Mais ce nouveau venu vient bouleverser les idées reçues à propos du monde des virus. Baptisé "Virophage", par analogie avec les bactériophages qui sont les virus de bactéries, celui-ci a été découvert en effet dans un virus géant appelé Mamavirus. L'équipe de l'Unité de recherche sur les Maladies Infectieuses et Tropicales Emergentes (CNRS/Université Aix Marseille 2), dirigée par Didier Raoult, a montré que ce nouveau venu est également capable d'infecter le virus géant Mimivirus. Rappelons que ce dernier, découvert en 2003 par cette même équipe, est le plus grand virus à ADN jamais recensé. Or jusqu'à présent, il est admis que chaque domaine du vivant, au nombre de trois (eucaryotes, bactéries, archées), est parasité par des virus qui leur sont propres.

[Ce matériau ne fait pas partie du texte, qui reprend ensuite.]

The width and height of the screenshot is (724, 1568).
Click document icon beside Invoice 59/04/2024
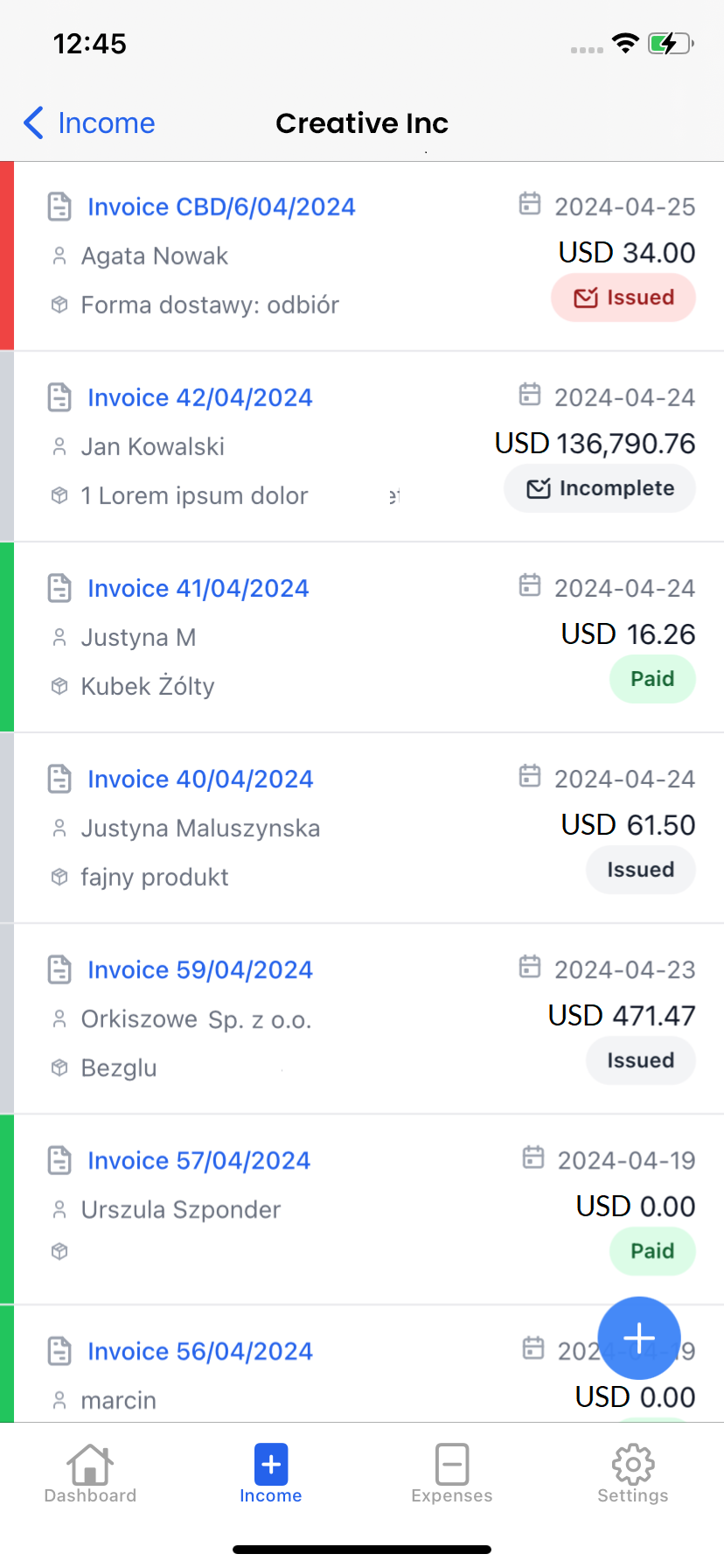click(59, 970)
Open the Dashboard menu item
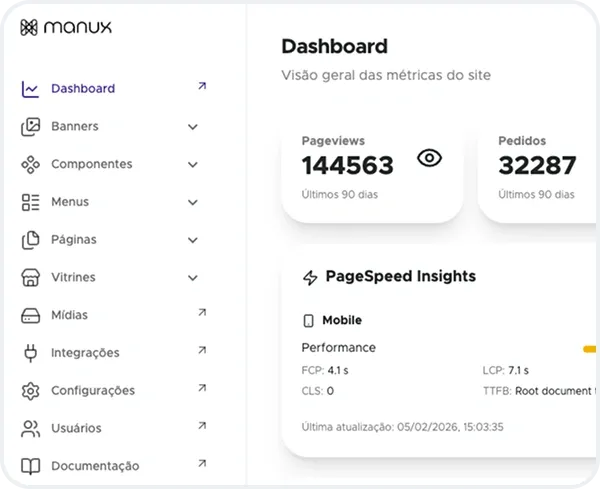The width and height of the screenshot is (600, 489). [83, 88]
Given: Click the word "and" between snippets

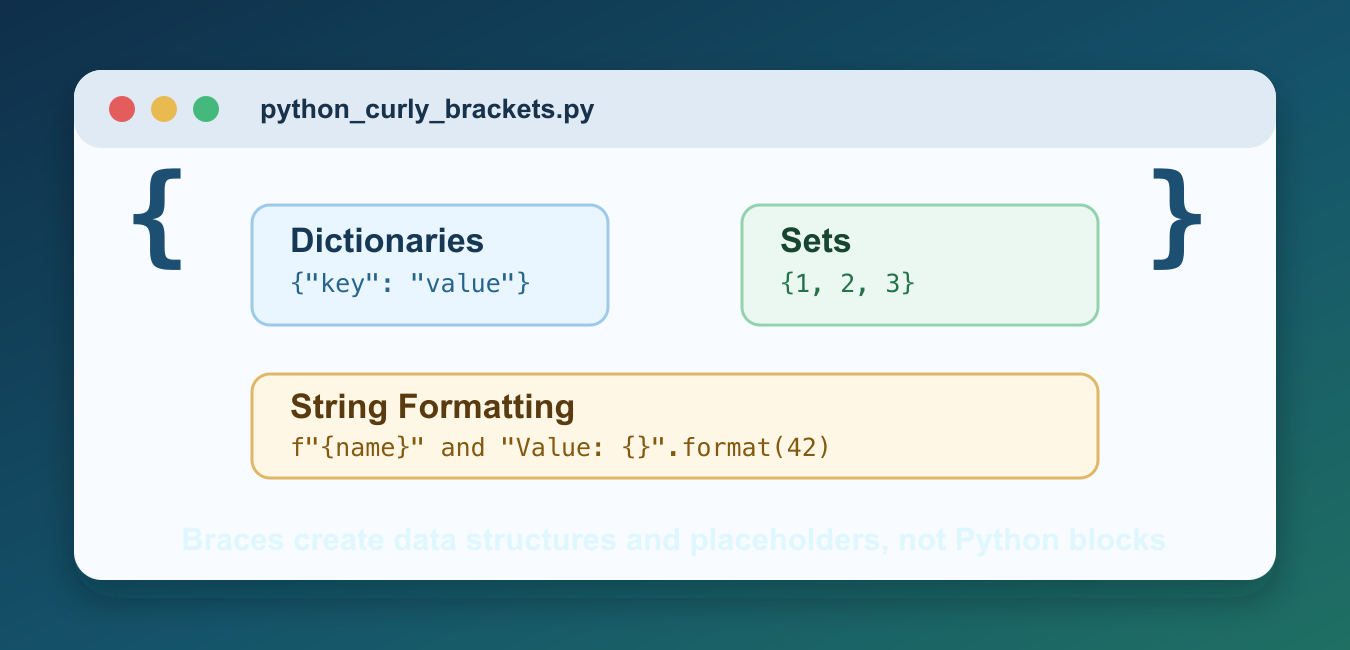Looking at the screenshot, I should (462, 447).
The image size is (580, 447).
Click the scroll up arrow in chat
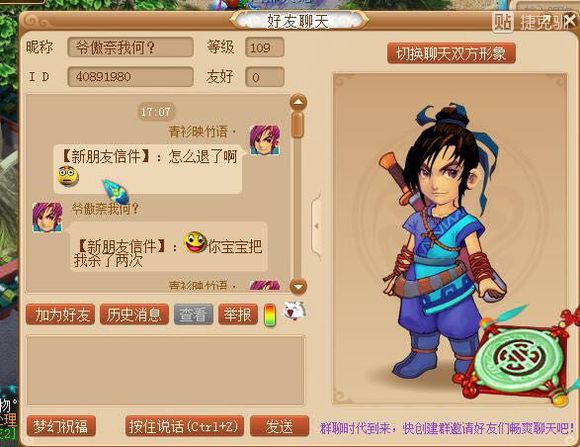coord(298,103)
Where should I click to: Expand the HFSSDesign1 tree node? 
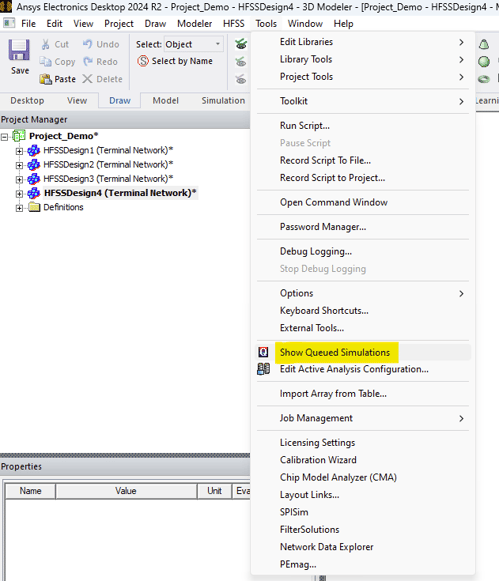pos(19,151)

Après avoir pensé que le virophage était comparable aux fragments d'acides nucléiques appelés satellites que l'on trouve régulièrement associés aux virus, d'où le nom de "Spoutnick qui lui a été donné, Didier Raoult et son équipe ont finalement montré qu'il s'agissait finalement d'un véritable virus. Incapable de se multiplier seul dans les cellules, le virophage doit en effet se multiplier dans l'usine à virus de Mimivirus où il est produit parallèlement à son hôte. Alors parasite de ce dernier, il entraîne une diminution de la multiplication de Mimivirus, ainsi que des défauts de fabrication qui se caractérisent par des anomalies morphologiques.
Le virophage échange des gènes avec Mimivirus, mais il importe aussi des gènes de virus d'autres domaines de la vie. L'analyse de son génome, réalisé en collaboration avec des chercheurs français et américains, l'a montré. Ainsi les chercheurs ont découvert chez Spoutnick une composition génique très particulière, avec des gènes de Mimivirus, un gène de virus d'archée et deux gènes proches de ceux des bactériophages. Constituant une nouvelle famille virale et une nouvelle entité biologique, le virophage est donc un virus de virus qui permet de réaliser le transfert latéral de gènes entre virus géants. Une découverte qui renforce l'idée que les virus géants, tout comme les autres organismes, ont des parasites viraux qui sont susceptibles de permettre le transfert de gènes d'un virus à un autre.
Les résultats de ces travaux viennent d'être publiés dans la revue Nature, le 7 août dernier.